Today's psychologists have a broader definition. "It really is about unhealthy emotional dependencies," says Carol Cannon, MA, a counselor and program director at The Bridge to Recovery in Bowling Green, Ky.

In some sense, all relationships are codependent, Cannon tells WebMD. "Many people have what I call a 'low-grade infection.? It's always there, but they've been able to adapt to it, work around it. Others have the more aggressive form -- they get more and more depressed, develop addictions and relationship problems. They become self-destructive or unduly self-sacrificing. They end up anxious, depressed, and suicidal." 

People often get addicted to hope: The hope that the person will change, adds Jeanne McKeon, EdD, a psychologist at the Center for Addictive Medicine at Massachusetts General Hospital in Boston. "Before anything can change, you first have to deal with that addiction to hope. You have to start setting limits. You have to figure out a plan to change things; one that makes sense. Then move through those steps -- not allowing any backpedaling."

*Origins in Childhood*
Childhood is the breeding ground for a vulnerability to codependency.
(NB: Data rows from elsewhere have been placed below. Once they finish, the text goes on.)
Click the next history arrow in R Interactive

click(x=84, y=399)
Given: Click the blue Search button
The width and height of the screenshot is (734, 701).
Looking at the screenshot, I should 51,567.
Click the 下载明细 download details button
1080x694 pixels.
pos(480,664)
It is typically triggered by an underlying problem in the family -- a parent with an addiction to alcohol or drugs, or the "clean addictions" like work, food, religion, gambling, computer games, Cannon explains.

"Even misery can be an addiction," she adds. "People get hooked on their own unhappiness, the victim mentality. They learn to get attention by getting people to feel sorry for them."

Mental illness (like depression), abuse (sexual, physical, and emotional), a chronic illness in the family, divorce -- they also set the stage for codependency.

Whatever the scenario is, no one talks about it -- that's the unhealthy crux of the problem. "It's a family secret, and it leaves children with powerful feelings that they learn to repress," says Michael McKee, PhD, a psychologist at the Cleveland Clinic. "They learn that it's no use expressing them, because nothing will happen. Everyone is focused on the person with the illness."

Under this veil of secrecy and repressed emotions, the child grows up feeling neglected -- emotionally abandoned by the parent, McKee tells WebMD. They don't develop healthy self-esteem and coping skills and have difficulty getting in touch with their own emotions.

"You learn not to trust other people or yourself. You look for fulfillment in pleasing other people, but that never really works -- because you don't feel you deserve the approval," he explains.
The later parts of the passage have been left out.